**WHAT TO WORK ON:** Please print, exactly as written, the line containing "Where should I" and each line after it through the end of the material; pictures stay out.

**INPUT DATA:**
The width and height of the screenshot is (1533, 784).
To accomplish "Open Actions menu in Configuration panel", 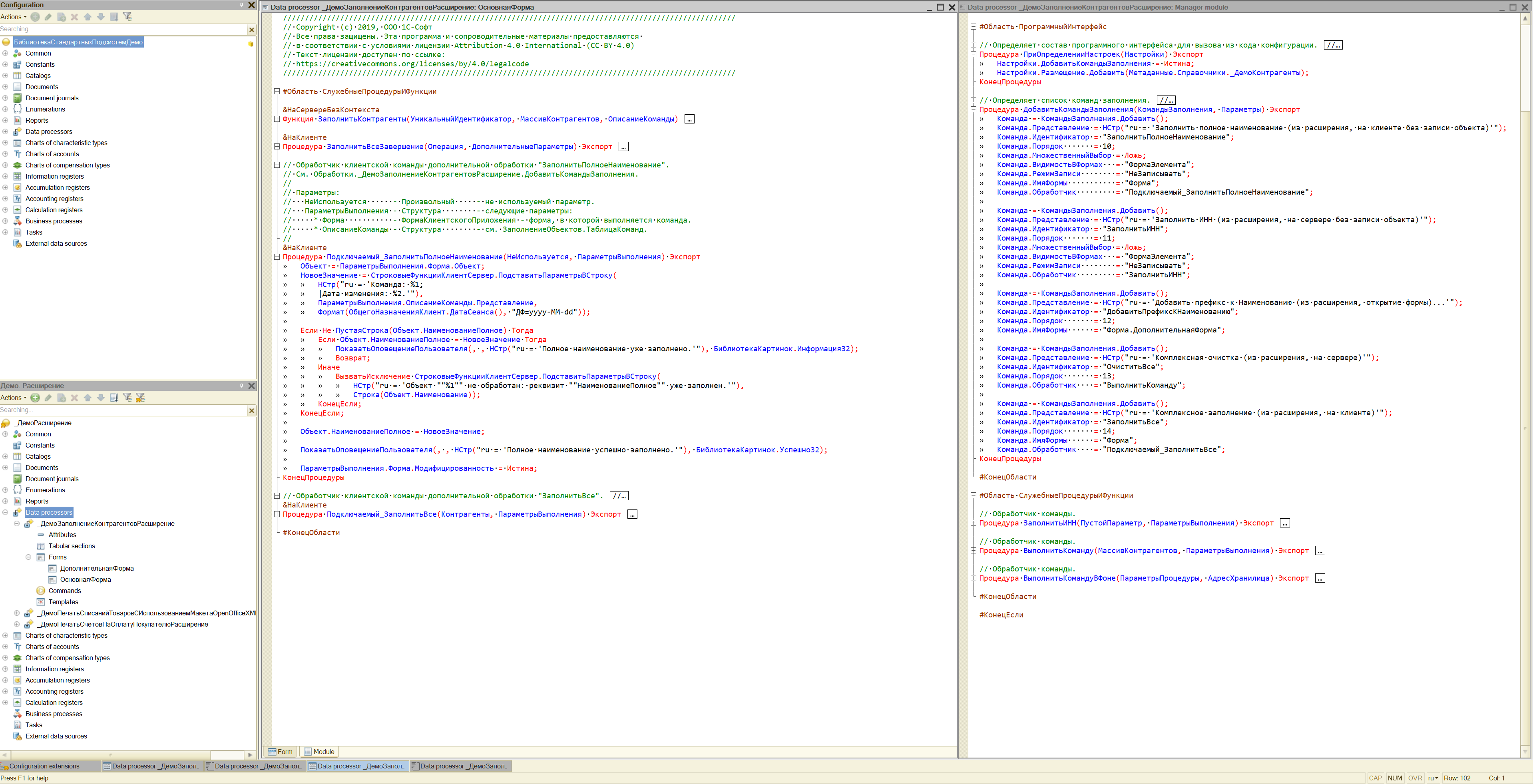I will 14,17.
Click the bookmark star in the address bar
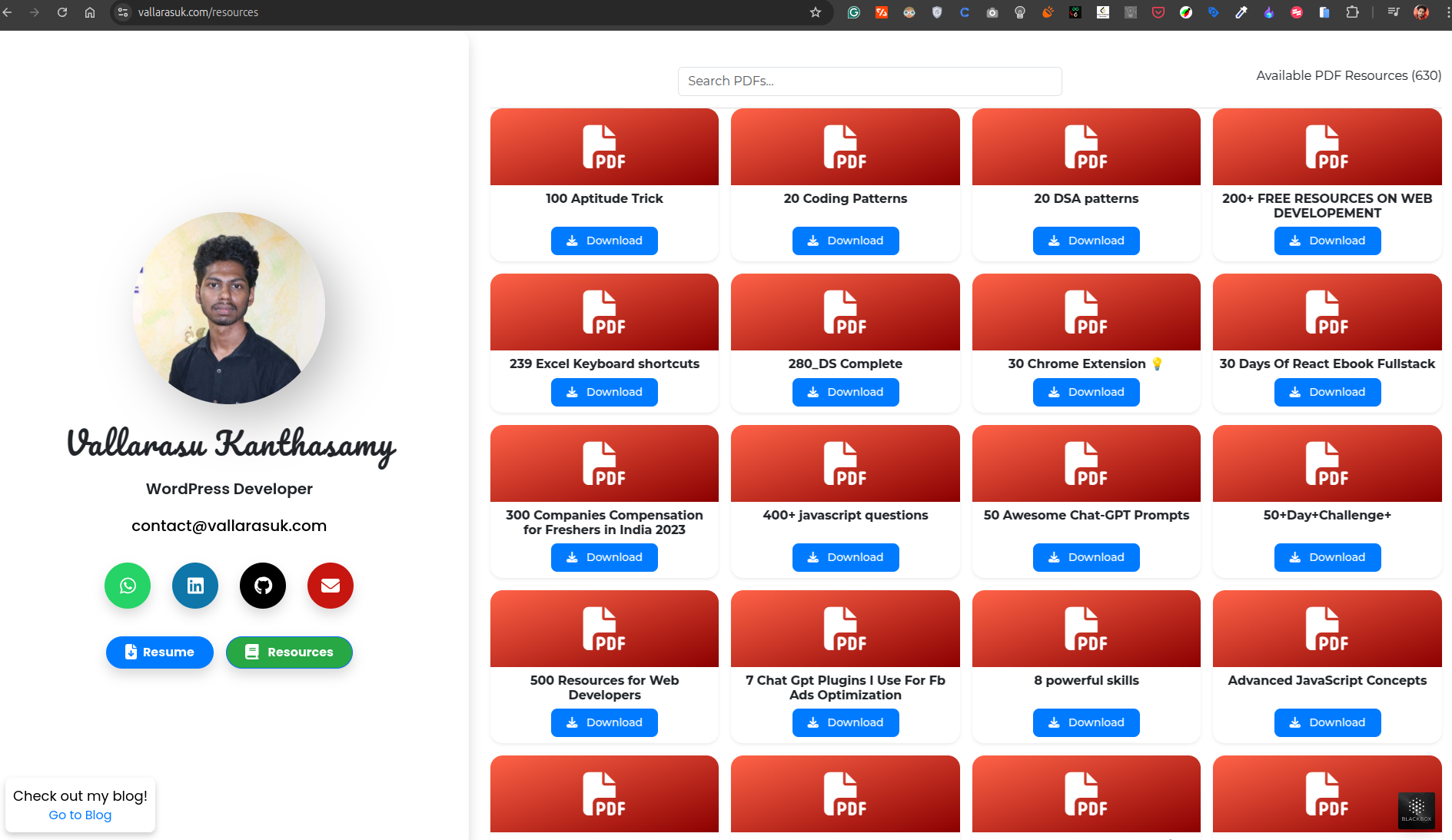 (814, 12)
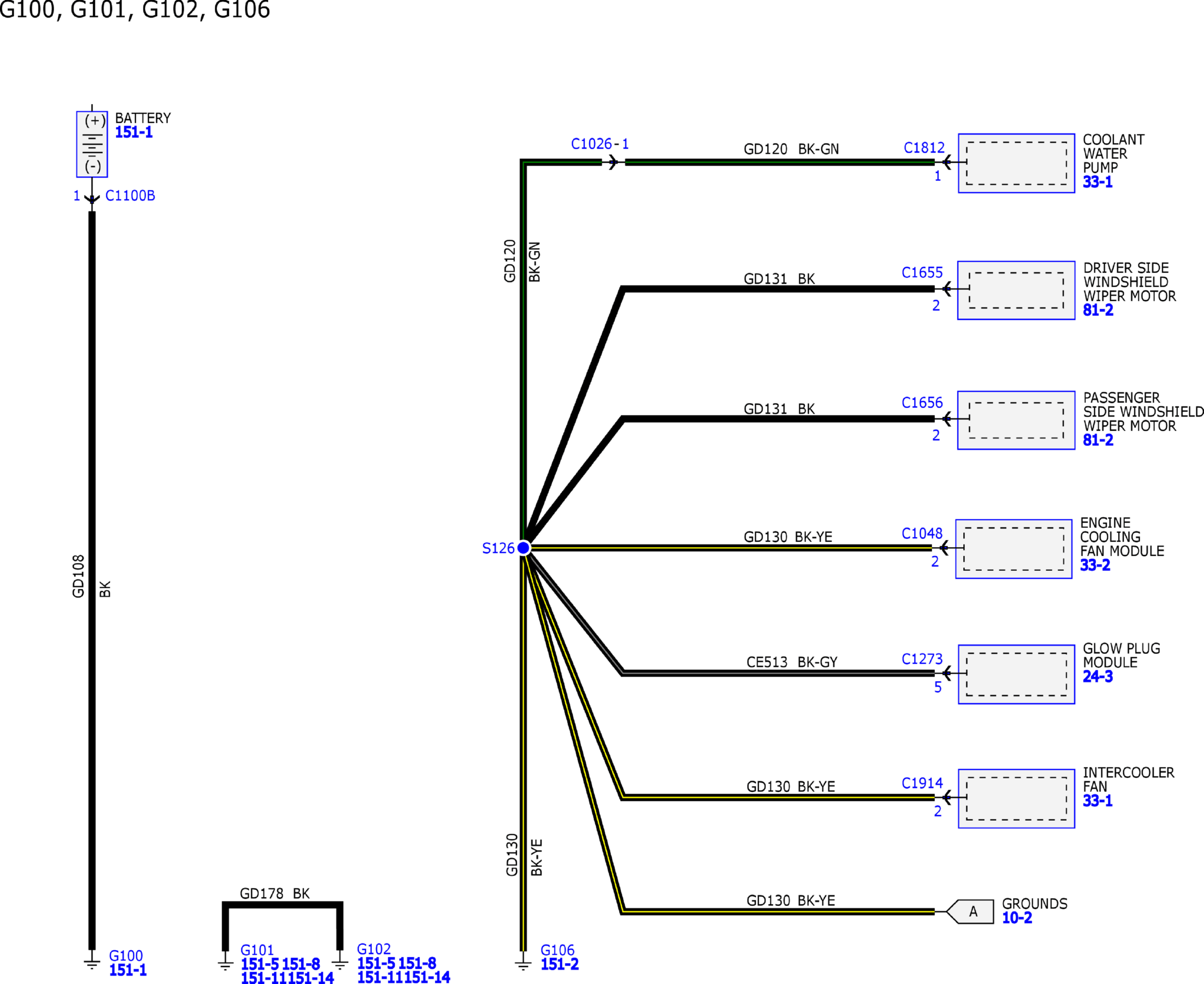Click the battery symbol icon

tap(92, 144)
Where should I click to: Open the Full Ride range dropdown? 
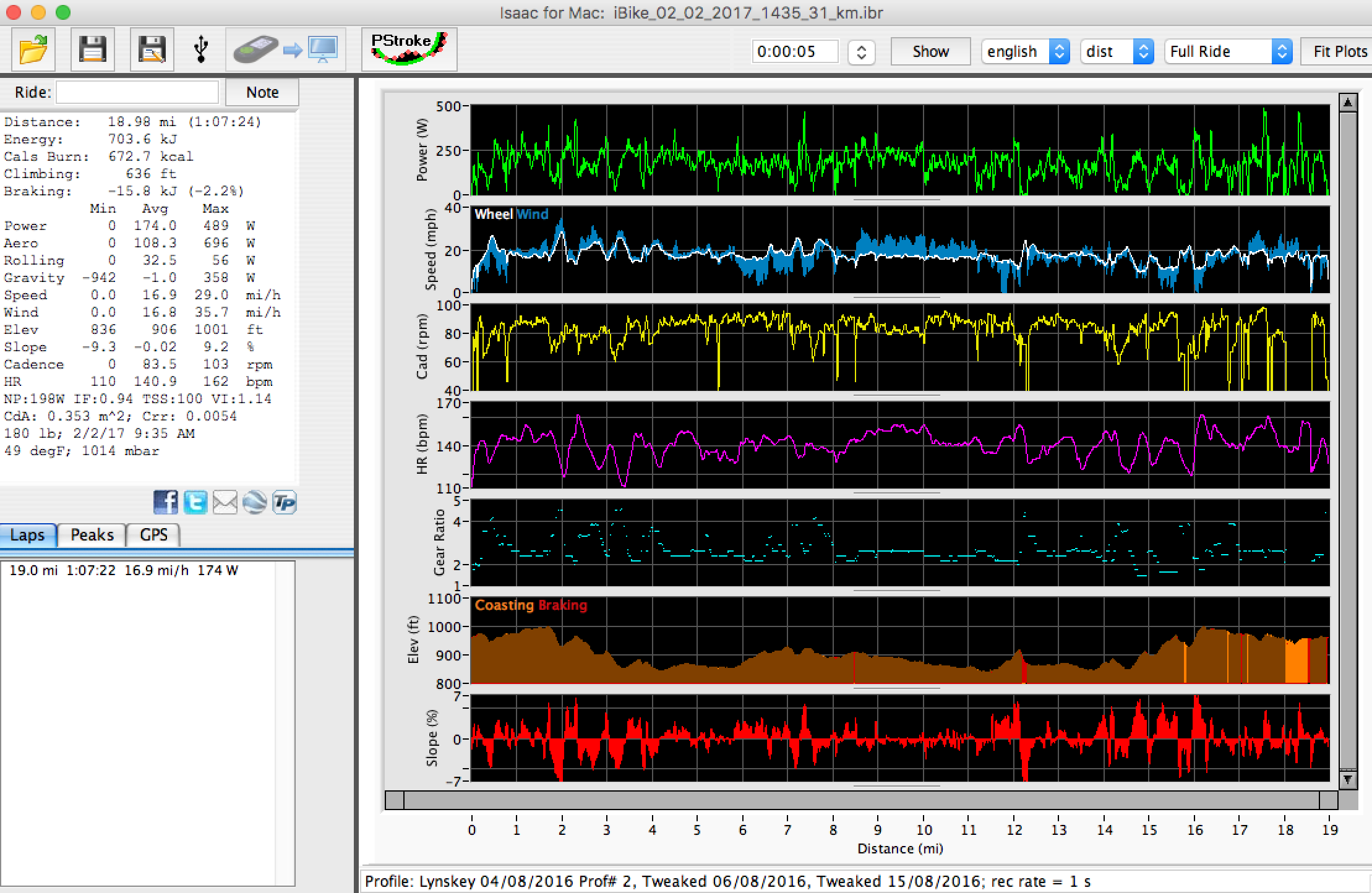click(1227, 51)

**OUTPUT FOR THIS EXERCISE:**
Where should I click to: Open the Full Ride range dropdown? 
click(1227, 51)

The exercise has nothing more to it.